Dans les articles précédents, nous avons vu les biens d’’un riche marchand thionvillois en 1709, puis ceux d’un tisserand d’Elange en 1763, nous allons pour clore cette trilogie voir les biens de Claude François Hue de Saint-Rémy lieutenant général civil et criminel du bailliage de Thionville.
Claude François Hue de Saint-Rémy est un des fils d’Hannibal Hue de Saint-Rémy et de Barbe Chomnel. Il avait un frère Charles François Hue de Saint-Rémy, écuyer, seigneur de Gras.
Contrairement à ce qu’affirme la biographie du parlement de Metz d’Emmanuel Michel, qui parle de deux frères, Charles François et François Claude et de deux autres personnages, Chrestien et un autre Claude François « Sans doute de la famille, mais dont nous ignorons le degré de parenté » , il n’y a qu’un seul Claude François qui est bien le fils d’Hannibal Hue de Saint-Rémy et de Barbe Chomnel devenu à la suite de son père, lieutenant civil et criminel au bailliage de Thionville.
François Claude Hue de Saint-Rémy, fils d’Hannibal, se maria à Metz le 22 janvier 1670 avec Marie-Thérèse de La Cour. Il avait 30 ans et son épouse 25 ans. Il reprit donc la charge de son père comme lieutenant civil et criminel de Thionville.
Le 4 octobre 1677, Marie-Thérèse de La Cour, épouse de François Claude Hue de Saint-Rémy, déclare que son mari étant pressé de rembourser des dettes qu’il avait faites avant leur mariage a exigé d’elle une procuration pour emprunter 100 pistolles afin d’acquitter ses dettes. Pour ce faire il a engagé 1600 livres tournois que lui devaient les jésuites de Metz et encore deux autres sommes de 500 francs barrois qui lui étaient dues par des particuliers de Toul. Elle précise qu’elle a fait cela par pure complaisance envers son mari et qu’il l’avait assuré de l’indemniser sur ses biens propres.
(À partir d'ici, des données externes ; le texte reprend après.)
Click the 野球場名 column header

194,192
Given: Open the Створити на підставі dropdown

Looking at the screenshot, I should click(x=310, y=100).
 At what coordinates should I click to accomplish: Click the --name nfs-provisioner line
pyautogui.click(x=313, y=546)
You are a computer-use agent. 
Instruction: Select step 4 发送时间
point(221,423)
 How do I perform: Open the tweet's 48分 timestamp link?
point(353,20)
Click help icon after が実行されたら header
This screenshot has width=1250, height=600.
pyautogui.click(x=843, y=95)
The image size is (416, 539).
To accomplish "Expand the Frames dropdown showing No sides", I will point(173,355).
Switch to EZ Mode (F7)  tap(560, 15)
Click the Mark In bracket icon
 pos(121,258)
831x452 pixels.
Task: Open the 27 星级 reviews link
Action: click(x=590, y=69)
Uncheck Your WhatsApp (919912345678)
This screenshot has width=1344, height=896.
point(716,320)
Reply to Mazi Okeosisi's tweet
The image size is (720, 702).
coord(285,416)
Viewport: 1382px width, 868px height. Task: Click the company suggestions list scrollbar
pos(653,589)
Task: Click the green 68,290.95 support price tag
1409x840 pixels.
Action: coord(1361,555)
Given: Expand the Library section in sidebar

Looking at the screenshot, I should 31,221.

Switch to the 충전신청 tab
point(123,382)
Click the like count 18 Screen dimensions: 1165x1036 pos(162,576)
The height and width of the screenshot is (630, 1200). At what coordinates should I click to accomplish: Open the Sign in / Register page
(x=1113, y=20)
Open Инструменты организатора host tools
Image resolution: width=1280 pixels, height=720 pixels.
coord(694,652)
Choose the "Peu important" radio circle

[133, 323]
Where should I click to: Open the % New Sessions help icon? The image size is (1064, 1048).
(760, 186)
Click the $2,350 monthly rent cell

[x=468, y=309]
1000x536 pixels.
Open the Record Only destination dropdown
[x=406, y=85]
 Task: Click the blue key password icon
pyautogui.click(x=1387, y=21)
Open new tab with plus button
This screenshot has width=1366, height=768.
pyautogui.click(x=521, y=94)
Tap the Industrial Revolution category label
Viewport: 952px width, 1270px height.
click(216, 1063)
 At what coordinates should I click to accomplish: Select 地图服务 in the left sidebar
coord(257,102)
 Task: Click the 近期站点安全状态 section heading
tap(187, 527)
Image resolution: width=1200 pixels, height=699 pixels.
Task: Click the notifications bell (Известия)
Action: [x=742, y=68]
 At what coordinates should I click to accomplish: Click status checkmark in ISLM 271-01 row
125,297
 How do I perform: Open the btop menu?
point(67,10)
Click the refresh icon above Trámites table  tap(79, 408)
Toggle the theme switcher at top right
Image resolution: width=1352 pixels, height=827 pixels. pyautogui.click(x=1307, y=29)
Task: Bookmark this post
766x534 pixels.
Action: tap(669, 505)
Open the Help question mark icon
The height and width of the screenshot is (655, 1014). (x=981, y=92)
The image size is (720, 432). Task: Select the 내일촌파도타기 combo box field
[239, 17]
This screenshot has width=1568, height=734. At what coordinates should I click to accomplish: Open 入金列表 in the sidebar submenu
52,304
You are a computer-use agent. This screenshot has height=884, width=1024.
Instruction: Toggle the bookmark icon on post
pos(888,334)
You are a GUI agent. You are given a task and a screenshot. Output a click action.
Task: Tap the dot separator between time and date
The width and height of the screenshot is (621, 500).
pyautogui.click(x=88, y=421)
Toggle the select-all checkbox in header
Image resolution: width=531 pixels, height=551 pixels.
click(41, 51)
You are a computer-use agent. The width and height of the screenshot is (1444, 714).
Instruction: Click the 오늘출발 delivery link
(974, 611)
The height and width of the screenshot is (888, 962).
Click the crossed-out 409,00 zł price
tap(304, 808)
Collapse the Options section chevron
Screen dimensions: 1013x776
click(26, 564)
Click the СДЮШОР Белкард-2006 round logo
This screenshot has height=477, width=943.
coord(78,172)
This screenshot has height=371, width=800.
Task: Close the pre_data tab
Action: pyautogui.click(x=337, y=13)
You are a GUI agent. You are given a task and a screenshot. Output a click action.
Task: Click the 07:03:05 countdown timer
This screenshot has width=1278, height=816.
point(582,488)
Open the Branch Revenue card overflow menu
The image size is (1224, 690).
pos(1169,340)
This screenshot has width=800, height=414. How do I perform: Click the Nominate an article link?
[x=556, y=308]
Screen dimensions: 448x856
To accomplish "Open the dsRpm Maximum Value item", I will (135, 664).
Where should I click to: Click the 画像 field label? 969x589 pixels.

Or, sa belle-mère, Barbe Chomnel , a eu connaissance de cette transaction et a proposé de prêter la somme de 100 pistoles, mais en l’intégrant dans les biens acquis après le mariage, ce qui avait engendré une mésentente durable entre eux, expliquant ainsi le fait que dans le testament et dans la suite des évènements il n’est plus fait mention des parents de François Claude Hue de Saint-Rémy.
Un autre document du 30 décembre 1678, confirme que l’entente et la concorde n’était plus de mise au sein de la famille, puisque dans ce document, il est précisé que les sieurs Charles François Hue de Saint-Rémy, écuyer, seigneur de Gras et de Volkrange et François Claude Hue de Saint-Rémy, écuyer, lieutenant général civil et criminel au bailliage de Thionville ont décidé, afin de sortir de leurs difficultés et différents, de nommé le sieur Phellipes (Philippe), maréchal de camp des armées du roi et lieutenant de son gouvernement à Thionville, afin d’arbitrer et juger les différents entre eux et avec toutes les personnes qu’il jugera à propos de traiter. Ils promettent de trouver agréable, ferme et stable tout ce qui sera jugé par lui ou ceux qu’il aura nommé.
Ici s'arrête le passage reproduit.